Perashat Ki Tesse 5779
Perashat Ki Tesse 5779Friday, September 13, 2019
I love the New York Giants!
Right now that might make me seem like a glutton for punishment. Our team was the worst in the league last year, and we don't seem to have far better prospects this season, even if, as a fan, I am obligated by some unwritten code to remain illogically and wistfully hopeful.
I've been a fan since I was a child. I absolutely love the game. The hold-your-breath tension of the long pass, the surprise of the flea flick and the sheer panic of the blitz. Watching a game with someone who doesn't understand the sport is difficult. It is a very complicated game. And that's before the accursed "surviving the ground" rule.
I remember reading once that a French general visited the United States on a diplomatic mission. As a nice way to relax between meetings, they took him to see an NFL football game. The general sat and watched the game utterly confused. He couldn't understand what was going on at all. until his eyes lit up in understanding, and he exclaimed, "Ah, It's just like WAR!". Being a general he actually appreciated the tactics, strategy and thought process behind advancing and retreating lines of offense and defense. Rushing the ball with a strong running back reminded him of sending strong horses to break through the ranks of defenders. The players blocking in unison to the right side, while a move was made down the left side of the field behind them was what he did every single day.
And it's what we do every day as well.
We read about the idea of a Yifat Toar, the beautiful woman found at war, an exceedingly complex passage in the Torah. It talks about when a soldier is in the throes of battle, when man is reduced to his most base element, forced to act instinctually, to become completely primal, in order to stay alive. And from that place he encounters something that in no other time would ever cross his mind, something beneath his stature as a Jew and as a human being. So the Torah goes to that place and enacts rules and guidelines there too.
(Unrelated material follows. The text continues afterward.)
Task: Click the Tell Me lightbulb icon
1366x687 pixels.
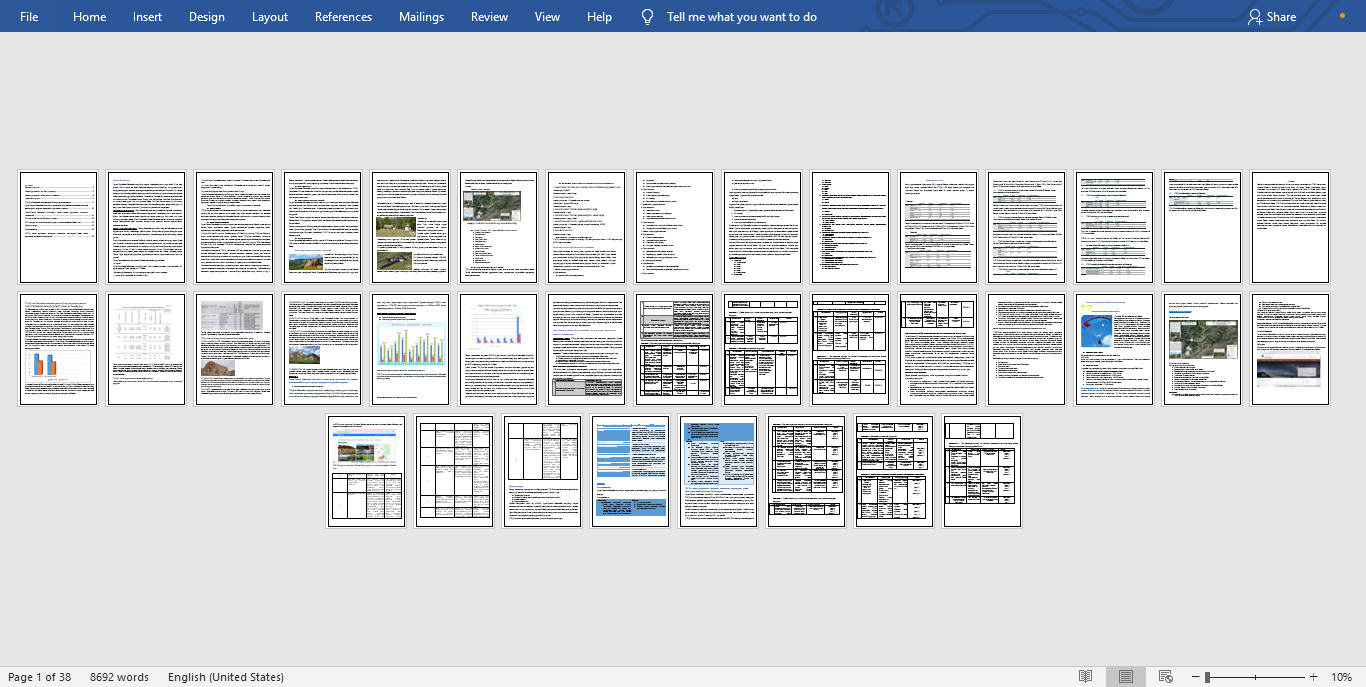Action: point(647,17)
This is an extremely powerful lesson. We are all at war all the time, trying to push forward what we know we want for ourselves and our families. We explain, cajole, threaten and plead to get what we want. And sometimes when we don't we shift into such an angry stage that we lose control completely over ourselves, acting from that place of anger, desperation or hurt. We've all been there.
The Torah teaches us a novel idea, even when the game changes and even when you're angry and not at your best behavior. Even when you're hurt, there are still rules and guidelines. A human being must always remain a human being no matter the circumstances. Perhaps an interesting terminology would be, "Worst Case Torah".
Just because the Torah is ideal doesn't mean that when things aren't ideal there is no Torah.
We have a missva for the animalistic soldier, a missva for the thief and a missva for the sinner along with the saint.
Watching my Giants trying to battle from behind all season long has taught me a lesson more important than winning. It has taught me that in a war, you never stop fighting, no matter how many setbacks you've suffered, inching your way forward, trying to accept your reality without ever surrendering to it. Playing one more down. One day sober might be simple for some but the fight of a lifetime for an addict. Saving money responsibly comes naturally for some people I know but is a literal battle for others. Still, down, set, hike yet again. There is something so valiant about watching a team down three touchdowns in the fourth quarter huddle, plan and play, it's almost heroic. Struggling to reach a level that for others is simple, is still beautiful, because that doesn't mean it isn't still a meaningful and important PERSONAL BEST.
In life and in football that's what makes a Giant.